You may
thank God that you do not. That you do not know the horrors of war,
and the misery of a conquered country, in old times.
To lose all they had ever earned; all that makes life worth having.
To have their homes burnt over their heads, their crops carried off
their fields. To see their women dishonoured, their old men and
children murdered--to be insulted, beaten, and tortured to make them
tell where their money was hidden; and after they and theirs had
suffered every unspeakable shame and misery from the hands of brutal
enemies, to be stripped, bound, and marched away, for hundreds of
miles across the deserts, into the cold and dreary mountains of the
north of Assyria, there to live and die as slaves, and never again
to see their native land. And such a land as it was, and is still:
or rather might be still, if there were men in it worthy the name of
men. For of all countries in the world, that land of Israel is one
of the most rich and beautiful.

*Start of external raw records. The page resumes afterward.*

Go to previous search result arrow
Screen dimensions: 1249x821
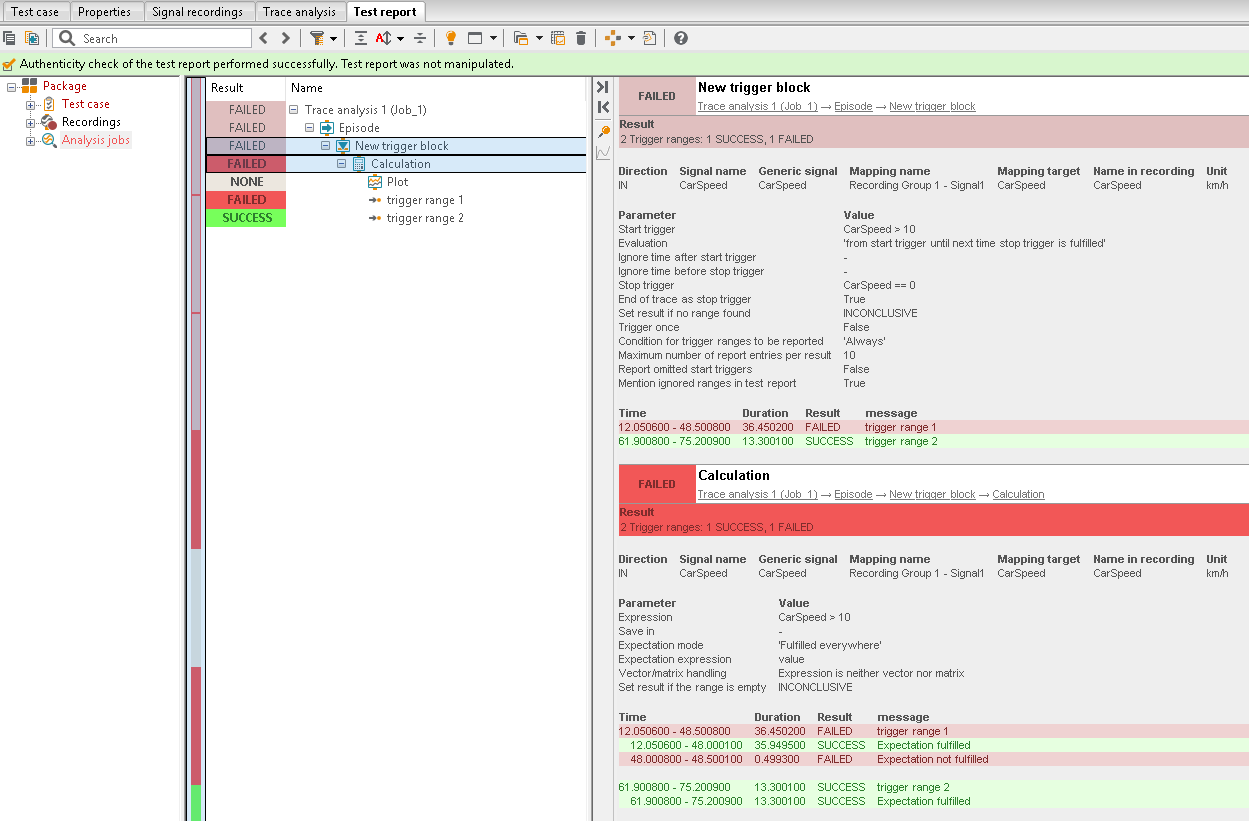[264, 38]
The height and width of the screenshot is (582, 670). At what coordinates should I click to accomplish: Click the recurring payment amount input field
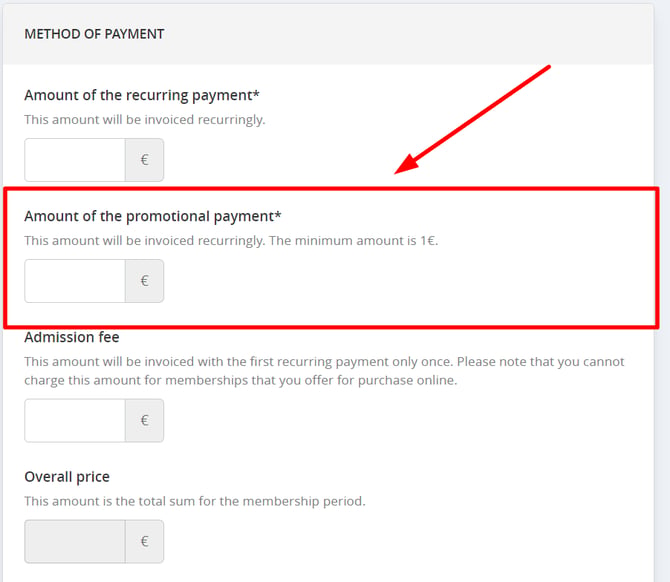pos(75,160)
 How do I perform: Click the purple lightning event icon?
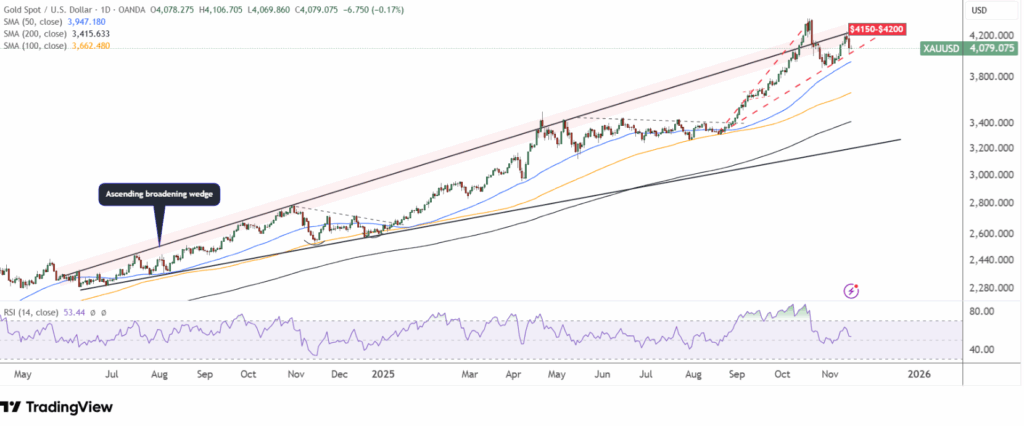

The climate and the soil there is
such, that two crops can often be grown in the year, of almost any
kind which man may need; there are rich valleys well watered, where
not only wheat and every grain-crop, but the olive, and the fig, and
the vine, flourish in perfection; rich park-like uplands, where
sheep and cattle without number may find pasture; great forests of
timber, fit for every use; and all kept cool and fruitful, even
beneath that burning eastern sun, by the clear streams which flow
for ever down from Hermon.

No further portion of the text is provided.